Modzelewski argues in the alternative that his rights vested at the moment the RTC took over. Another provision of his contract states that, upon a change in control of management, Modzelewski is entitled to full benefits as if he had reached retirement age. Thus, Modzelewski asserts that the RTC’s takeover constituted such a change in control — vesting his rights even as they were voided. By the terms of the regulation, how[1379]*1379ever, all the rights terminated upon the RTC’s appointment except for “[a]ny rights ... that have already vested.” 12 C.F.R. § 563.39(b)(5) (emphasis added). For Mod-zelewski’s argument to work, his right would have had to vest before the RTC took over. As we hold above, they had not.
C. Attorney’s Fees
All parties claim attorney’s fees on appeal based on the attorney’s fee provisions of the salary continuation agreements and Arizona law. See Ariz.Rev.Stat. § 12-341-01.A (giving court discretion to award attorney’s fees to successful party “[i]n any contested action arising out of a contract”).

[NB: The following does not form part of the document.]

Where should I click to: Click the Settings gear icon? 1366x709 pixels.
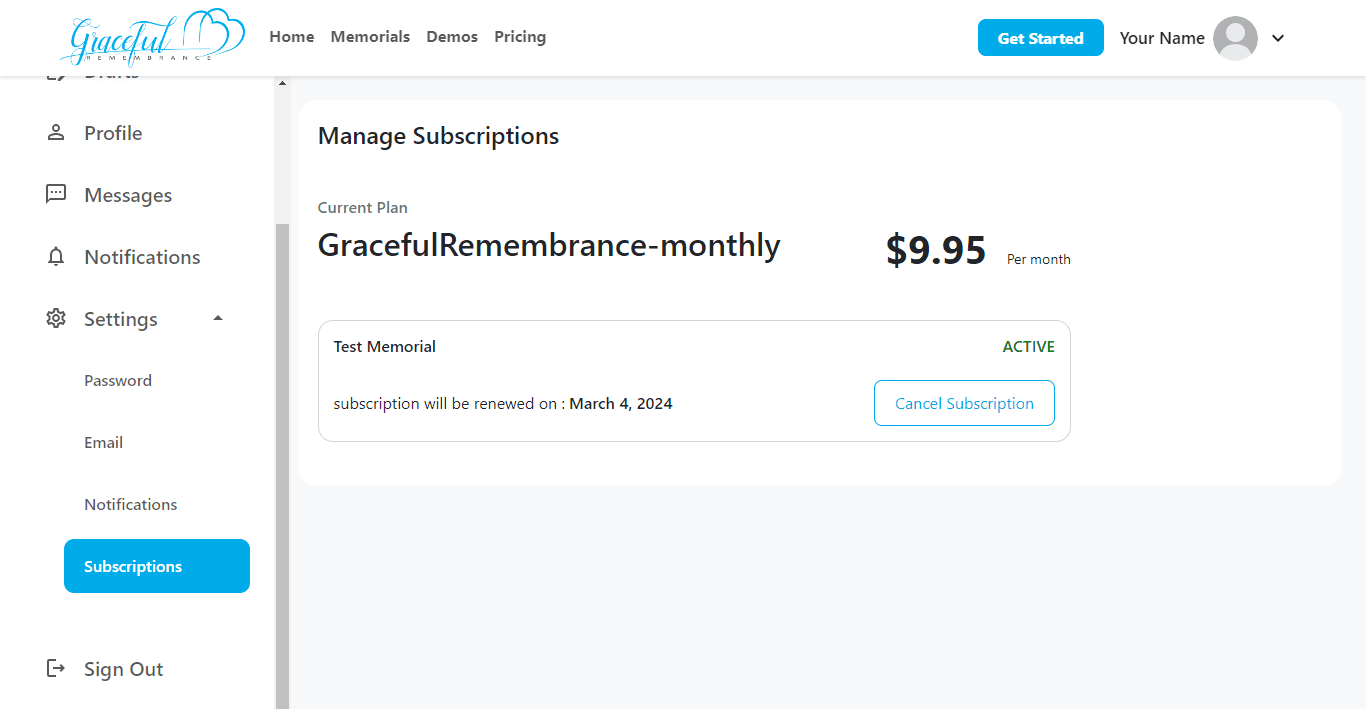56,318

Since it was hardly a vested right, the attorney’s fee provision in Rice and Modzelewski’s agreements became null and void after the RTC’s appointment; and, since we address federal, not state claims, the federal common law of attorney’s fees, and not Arizona law, is the relevant authority. Under the American rule, generally applicable in federal litigation, each side shall pay its own attorney’s fees. See Alyeska Pipeline Service Co. v. Wilderness Society, 421 U.S. 240, 269-71, 95 S.Ct. 1612, 1627-29, 44 L.Ed.2d 141 (1975); United States v. Parsons Corp., 1 F.3d 944, 946-47 (9th Cir.1993). As the prevailing parties in the respective actions, Rice and. the RTC are entitled to costs. Fed.R.App.P. 39(a).
AFFIRMED as to Modzelewski (No. 92-15670), REVERSED as to Rice (No. 92-15865).